Никто ничего не знал и не видел. Одна лишь река могла сказать… Но старый Чарыш, перегруженный коренными июньскими водами, спокойно и равнодушно бежал мимо, неусыпно и строго храня эту тайну.
20
Работу свою капрал Беликов провернул ходко — достало двух дней, чтобы провести дознанье по «делу» шихтмейстера Ползунова, затеянному повторно. Капрал допросил печника Зеленцова, сотворившего своеручно, в союзе с Вяткиным, тот злополучный горн, от которого, по увереньям доносчиков, и случился пожар. И остался доволен тем, что Ефим Зеленцов не запутал и не усугубил дела своим показаньем, а, напротив, окончательно прояснил.
— Нет, господин капрал, — сказал он без малого колебанья, — возгореться от горна не могло, бо стоял он, тот горн, посреди избы и стен не касался.

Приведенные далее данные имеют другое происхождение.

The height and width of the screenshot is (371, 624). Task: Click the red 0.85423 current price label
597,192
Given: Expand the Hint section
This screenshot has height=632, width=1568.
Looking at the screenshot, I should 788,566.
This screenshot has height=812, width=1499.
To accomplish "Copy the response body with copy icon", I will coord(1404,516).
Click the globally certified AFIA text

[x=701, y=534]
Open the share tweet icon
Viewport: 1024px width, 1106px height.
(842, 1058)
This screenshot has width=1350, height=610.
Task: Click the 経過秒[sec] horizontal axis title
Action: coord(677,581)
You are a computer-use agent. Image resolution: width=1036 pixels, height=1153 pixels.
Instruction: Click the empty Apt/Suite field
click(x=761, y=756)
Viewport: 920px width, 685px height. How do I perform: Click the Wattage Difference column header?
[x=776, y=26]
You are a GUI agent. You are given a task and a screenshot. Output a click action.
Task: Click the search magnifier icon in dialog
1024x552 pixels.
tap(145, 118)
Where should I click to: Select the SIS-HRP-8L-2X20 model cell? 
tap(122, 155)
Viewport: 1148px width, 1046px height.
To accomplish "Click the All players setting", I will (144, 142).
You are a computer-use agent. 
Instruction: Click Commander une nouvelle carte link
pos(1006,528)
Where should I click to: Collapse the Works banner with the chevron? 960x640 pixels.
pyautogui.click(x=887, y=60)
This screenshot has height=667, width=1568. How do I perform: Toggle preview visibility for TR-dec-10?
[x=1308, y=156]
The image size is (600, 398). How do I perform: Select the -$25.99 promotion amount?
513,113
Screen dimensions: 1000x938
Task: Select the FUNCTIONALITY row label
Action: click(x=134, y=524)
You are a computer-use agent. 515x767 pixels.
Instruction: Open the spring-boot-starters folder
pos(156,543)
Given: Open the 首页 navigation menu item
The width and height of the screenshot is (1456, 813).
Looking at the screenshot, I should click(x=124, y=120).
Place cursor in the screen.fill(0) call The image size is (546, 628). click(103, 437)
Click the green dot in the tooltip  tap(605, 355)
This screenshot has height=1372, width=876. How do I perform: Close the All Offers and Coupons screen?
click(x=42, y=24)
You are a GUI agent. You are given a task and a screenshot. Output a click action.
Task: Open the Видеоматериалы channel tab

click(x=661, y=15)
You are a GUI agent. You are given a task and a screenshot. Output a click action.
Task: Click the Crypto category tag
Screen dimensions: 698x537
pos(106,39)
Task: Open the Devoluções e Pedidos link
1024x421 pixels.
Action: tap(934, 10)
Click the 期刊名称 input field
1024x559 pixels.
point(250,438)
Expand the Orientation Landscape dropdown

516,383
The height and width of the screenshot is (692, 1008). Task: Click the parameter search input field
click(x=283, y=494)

Вот и все! На том Семен Беликов и поставил точку, считая, что лучшего знателя, чем печник Зеленцов, найти невозможно, а стало быть, и не надо искать. К тому же и Бухтояров, староста судной избы, где капрал заседал и вел дознанья, прибавил весомо: Зеленцов мужик серьезный — и верить ему можно.
Так и отпал первый, заглавный пункт обвинения. А по второму, весьма деликатному, капрал, слегка тушуясь, выслушал Пелагею Ивановну, спросив, каковы у них с шихтмейстером Ползуновым отношения. Пелагея глянула удивленно, плечами повела:
— Господи, Семен Петрович, да неужто тебе неизвестно?
Беликов еще больше смешался, но стоял на своем:
— Известно, Пелагея Ивановна. Токмо ныне я не свободное лицо — и ответ ваш не для меня лично, а для приказной бумаги надобен, — пояснил. И чтобы разговор облегчить, подкинул вопрос наводящий: — Вот тут в записке, — придвинул бумагу, — шихтмейстер Ползунов называет вас женкой служивою, то есть служанкой не крепостной, а нанятой… Это как объяснить?
— А никак! Это ж его слова, он и объяснит, коли захочет, — сухо ответила Пелагея, мельком глянув на ту бумагу и тотчас узнав почерк мужа. — А я вот другое скажу, — помедлив, голову вскинула. — Три года назад, по обоюдному сговору, выехали мы с Иваном из Москвы в Барнаул, с тех пор и живем, ни от кого не прячась, у всех на виду… А что не венчанные — то наша вина, грех перед Богом, нам и достанет тот грех искупать. Надеюсь, иного и Ползунов не скажет, — добавила твердо, называя мужа подчеркнуто по фамилии, похоже, не столь для капрала, сколь для протокольной бумаги.
— И я надеюсь, — кивнул одобрительно Беликов, аккуратно записывая. — Потому и советую поскорее уладить эту докуку.
— Уладим, — покладчиво заверила Пелагея, чуя нутром, подспудно угадывая, что нынешняя невзгода, как тучка, развеется, минет, обойдет их стороной — и не ошиблась.
Капрал Беликов поработал усердно — и невзгоду отвел: из пяти пунктов доноса, обвинявшего шихтмейстера чуть ли не во всех смертных грехах, четыре обвинения были сняты, закрыты по ходу расследования, как пустые и облыжные, осталось лишь одно, впрочем, самое злое и чувствительное — незаконность сожительства Ползунова с Пелагеей… Но тут, как говорится, выше головы не прыгнешь. Факт очевидный и скрыть его невозможно. Да никто и скрывать не хотел — ни сам допытчик, явно благоволивший к своему приятелю, ни шихтмейстер с женою, коим оставалось только одно — узаконить свой брак венчаньем.